--- Given data Enclosed Below ---

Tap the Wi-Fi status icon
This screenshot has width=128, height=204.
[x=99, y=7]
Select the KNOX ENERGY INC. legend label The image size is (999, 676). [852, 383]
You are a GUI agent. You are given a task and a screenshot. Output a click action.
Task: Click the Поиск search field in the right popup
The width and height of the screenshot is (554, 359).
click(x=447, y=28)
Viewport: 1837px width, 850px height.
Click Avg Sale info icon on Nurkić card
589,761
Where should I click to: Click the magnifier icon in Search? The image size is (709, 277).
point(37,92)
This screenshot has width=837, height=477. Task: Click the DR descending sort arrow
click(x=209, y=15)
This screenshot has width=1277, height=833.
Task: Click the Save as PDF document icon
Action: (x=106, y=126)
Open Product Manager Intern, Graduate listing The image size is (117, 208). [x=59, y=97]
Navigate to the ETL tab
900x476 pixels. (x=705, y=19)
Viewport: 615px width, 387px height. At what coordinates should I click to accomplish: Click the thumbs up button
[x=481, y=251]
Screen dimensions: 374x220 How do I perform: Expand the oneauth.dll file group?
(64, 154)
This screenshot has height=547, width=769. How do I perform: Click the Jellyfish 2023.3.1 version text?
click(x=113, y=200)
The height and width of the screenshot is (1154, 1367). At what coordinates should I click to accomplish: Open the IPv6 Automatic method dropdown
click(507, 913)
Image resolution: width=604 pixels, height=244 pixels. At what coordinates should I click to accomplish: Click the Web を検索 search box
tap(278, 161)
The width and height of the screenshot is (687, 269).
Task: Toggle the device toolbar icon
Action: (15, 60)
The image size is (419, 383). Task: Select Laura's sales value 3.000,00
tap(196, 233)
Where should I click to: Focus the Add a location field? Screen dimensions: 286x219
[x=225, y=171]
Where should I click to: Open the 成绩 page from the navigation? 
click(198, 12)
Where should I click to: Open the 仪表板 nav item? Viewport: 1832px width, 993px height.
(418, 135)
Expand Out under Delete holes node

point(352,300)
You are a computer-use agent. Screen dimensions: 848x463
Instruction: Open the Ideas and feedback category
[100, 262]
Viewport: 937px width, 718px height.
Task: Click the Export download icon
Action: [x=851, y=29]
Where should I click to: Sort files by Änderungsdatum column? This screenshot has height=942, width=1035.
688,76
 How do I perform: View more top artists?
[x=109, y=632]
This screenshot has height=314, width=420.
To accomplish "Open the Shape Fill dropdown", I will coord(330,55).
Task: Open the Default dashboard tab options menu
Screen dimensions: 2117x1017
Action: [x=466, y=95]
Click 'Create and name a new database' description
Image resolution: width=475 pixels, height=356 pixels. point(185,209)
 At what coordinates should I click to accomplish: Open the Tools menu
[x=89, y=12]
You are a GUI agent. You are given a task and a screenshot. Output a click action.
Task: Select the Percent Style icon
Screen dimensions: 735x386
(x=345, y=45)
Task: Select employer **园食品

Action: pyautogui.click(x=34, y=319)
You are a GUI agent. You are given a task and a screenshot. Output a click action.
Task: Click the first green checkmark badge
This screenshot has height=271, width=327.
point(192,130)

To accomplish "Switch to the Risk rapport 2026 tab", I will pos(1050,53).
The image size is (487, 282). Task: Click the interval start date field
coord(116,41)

--- End of Enclosed Given data ---

◆ Task directions
Scan the data above and copy each line containing the word "will".

◆ Result of this task
To accomplish "Open the Shape Fill dropdown", I will coord(330,55).
To accomplish "Switch to the Risk rapport 2026 tab", I will pos(1050,53).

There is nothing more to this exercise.